▶ _Brief_
Please return the lines below verbatim, beginning at the one that has "This screenshot has width=563, height=900." and stopping after the one that has "Given: Edit the", and add no other lines.

Stored items
=== Section Start ===

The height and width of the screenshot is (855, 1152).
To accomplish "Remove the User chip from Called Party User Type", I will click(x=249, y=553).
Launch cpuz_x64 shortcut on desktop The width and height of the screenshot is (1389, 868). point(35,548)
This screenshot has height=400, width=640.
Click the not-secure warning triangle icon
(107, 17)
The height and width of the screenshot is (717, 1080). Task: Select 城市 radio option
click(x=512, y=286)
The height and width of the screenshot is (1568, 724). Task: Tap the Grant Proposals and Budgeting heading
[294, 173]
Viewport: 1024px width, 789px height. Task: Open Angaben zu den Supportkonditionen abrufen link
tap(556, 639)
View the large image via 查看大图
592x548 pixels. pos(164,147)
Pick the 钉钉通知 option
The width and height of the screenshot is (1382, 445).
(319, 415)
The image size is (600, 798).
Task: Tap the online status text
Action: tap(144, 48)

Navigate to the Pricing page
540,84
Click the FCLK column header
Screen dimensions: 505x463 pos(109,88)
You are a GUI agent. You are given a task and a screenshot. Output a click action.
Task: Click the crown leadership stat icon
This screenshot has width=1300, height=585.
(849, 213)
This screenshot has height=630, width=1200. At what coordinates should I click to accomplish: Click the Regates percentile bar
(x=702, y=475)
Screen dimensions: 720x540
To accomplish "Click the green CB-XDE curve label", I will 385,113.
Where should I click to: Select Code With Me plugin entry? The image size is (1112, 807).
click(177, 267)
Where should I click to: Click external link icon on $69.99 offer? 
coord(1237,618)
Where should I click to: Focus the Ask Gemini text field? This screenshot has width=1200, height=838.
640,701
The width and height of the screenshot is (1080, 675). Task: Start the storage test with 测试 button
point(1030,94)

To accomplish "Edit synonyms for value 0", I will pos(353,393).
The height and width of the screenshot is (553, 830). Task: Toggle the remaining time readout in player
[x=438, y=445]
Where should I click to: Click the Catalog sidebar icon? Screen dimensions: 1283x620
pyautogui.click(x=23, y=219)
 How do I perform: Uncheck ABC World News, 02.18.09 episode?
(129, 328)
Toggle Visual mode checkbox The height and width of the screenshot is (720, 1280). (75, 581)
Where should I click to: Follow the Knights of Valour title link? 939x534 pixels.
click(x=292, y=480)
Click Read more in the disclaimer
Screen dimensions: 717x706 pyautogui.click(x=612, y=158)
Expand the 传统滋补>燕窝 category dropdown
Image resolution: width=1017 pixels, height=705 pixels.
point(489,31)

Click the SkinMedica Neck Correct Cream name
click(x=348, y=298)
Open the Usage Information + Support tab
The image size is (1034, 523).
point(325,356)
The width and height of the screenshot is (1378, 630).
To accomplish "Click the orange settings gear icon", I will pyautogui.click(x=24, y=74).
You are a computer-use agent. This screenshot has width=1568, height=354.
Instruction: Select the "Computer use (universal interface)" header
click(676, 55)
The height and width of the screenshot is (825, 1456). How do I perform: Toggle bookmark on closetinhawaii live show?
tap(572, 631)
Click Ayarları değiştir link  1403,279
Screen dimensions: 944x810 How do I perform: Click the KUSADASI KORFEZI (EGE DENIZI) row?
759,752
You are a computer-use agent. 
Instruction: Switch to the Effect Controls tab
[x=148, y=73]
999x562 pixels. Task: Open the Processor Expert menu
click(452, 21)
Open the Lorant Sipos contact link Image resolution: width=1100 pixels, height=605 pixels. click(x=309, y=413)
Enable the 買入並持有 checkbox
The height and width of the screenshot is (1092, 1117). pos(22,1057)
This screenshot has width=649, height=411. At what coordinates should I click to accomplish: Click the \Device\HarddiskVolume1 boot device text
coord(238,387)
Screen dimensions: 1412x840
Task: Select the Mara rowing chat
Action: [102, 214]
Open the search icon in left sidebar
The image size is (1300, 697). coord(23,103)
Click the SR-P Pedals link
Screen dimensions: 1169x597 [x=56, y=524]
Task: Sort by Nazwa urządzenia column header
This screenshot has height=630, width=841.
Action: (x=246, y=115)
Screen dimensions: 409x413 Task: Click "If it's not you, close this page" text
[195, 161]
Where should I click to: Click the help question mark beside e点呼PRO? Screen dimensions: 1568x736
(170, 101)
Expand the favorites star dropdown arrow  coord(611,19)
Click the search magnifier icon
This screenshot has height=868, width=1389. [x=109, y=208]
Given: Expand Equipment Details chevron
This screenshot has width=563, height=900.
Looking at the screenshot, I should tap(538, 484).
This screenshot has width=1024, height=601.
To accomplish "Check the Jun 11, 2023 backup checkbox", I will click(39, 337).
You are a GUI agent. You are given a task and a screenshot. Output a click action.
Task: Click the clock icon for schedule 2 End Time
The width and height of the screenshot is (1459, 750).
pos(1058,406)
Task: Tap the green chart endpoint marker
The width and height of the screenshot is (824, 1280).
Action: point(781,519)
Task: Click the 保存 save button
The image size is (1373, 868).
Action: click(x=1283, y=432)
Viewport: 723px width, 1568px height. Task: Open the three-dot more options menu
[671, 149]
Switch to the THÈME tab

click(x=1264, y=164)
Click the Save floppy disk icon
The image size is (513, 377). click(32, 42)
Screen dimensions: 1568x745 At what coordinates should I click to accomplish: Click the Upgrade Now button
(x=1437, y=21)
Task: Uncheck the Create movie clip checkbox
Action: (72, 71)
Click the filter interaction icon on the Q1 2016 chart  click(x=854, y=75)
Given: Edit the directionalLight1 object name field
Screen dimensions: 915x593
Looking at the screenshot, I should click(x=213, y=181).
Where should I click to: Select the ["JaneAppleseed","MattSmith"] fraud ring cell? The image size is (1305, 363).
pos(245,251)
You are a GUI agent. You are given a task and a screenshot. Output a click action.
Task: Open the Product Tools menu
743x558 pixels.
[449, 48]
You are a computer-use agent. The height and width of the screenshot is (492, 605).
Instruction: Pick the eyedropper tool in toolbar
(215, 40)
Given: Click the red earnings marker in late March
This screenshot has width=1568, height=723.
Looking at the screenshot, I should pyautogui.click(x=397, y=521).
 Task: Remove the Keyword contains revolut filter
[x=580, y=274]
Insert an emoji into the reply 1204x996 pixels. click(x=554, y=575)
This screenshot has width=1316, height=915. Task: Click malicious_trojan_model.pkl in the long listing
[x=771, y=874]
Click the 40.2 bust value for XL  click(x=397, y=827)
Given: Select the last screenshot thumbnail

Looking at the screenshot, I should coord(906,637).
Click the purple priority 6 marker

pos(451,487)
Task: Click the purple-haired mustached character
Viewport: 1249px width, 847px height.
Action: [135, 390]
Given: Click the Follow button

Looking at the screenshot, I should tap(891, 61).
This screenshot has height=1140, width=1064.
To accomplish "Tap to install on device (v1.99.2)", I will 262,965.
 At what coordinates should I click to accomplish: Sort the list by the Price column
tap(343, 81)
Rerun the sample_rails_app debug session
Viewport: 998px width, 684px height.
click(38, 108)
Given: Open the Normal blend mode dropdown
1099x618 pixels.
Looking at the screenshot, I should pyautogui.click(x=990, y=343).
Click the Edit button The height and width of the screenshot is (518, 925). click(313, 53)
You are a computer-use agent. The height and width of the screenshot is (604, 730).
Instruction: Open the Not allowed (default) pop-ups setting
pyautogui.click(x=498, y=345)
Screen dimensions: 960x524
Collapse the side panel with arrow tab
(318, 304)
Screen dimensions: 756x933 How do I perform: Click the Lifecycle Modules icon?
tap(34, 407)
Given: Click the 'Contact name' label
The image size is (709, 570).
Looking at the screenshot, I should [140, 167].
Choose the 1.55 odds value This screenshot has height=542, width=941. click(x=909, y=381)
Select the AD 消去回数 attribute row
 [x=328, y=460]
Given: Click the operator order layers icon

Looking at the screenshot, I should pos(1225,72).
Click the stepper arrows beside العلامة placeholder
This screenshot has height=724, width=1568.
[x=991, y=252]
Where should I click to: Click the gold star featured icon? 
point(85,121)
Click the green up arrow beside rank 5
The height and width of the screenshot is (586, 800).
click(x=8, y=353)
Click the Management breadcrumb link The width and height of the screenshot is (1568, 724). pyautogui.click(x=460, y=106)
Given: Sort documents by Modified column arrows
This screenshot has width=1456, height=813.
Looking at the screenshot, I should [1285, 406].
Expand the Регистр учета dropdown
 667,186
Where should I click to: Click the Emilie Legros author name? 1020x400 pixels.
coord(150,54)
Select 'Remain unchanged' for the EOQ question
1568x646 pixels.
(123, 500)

=== Section End ===

▶ _Exercise output_
This screenshot has width=563, height=900.
Looking at the screenshot, I should tap(538, 484).
This screenshot has width=1024, height=601.
To accomplish "Check the Jun 11, 2023 backup checkbox", I will click(39, 337).
You are a GUI agent. You are given a task and a screenshot. Output a click action.
Task: Click the clock icon for schedule 2 End Time
The width and height of the screenshot is (1459, 750).
pos(1058,406)
Task: Tap the green chart endpoint marker
The width and height of the screenshot is (824, 1280).
Action: point(781,519)
Task: Click the 保存 save button
The image size is (1373, 868).
Action: click(x=1283, y=432)
Viewport: 723px width, 1568px height. Task: Open the three-dot more options menu
[671, 149]
Switch to the THÈME tab

click(x=1264, y=164)
Click the Save floppy disk icon
The image size is (513, 377). click(32, 42)
Screen dimensions: 1568x745 At what coordinates should I click to accomplish: Click the Upgrade Now button
(x=1437, y=21)
Task: Uncheck the Create movie clip checkbox
Action: (72, 71)
Click the filter interaction icon on the Q1 2016 chart  click(x=854, y=75)
Given: Edit the directionalLight1 object name field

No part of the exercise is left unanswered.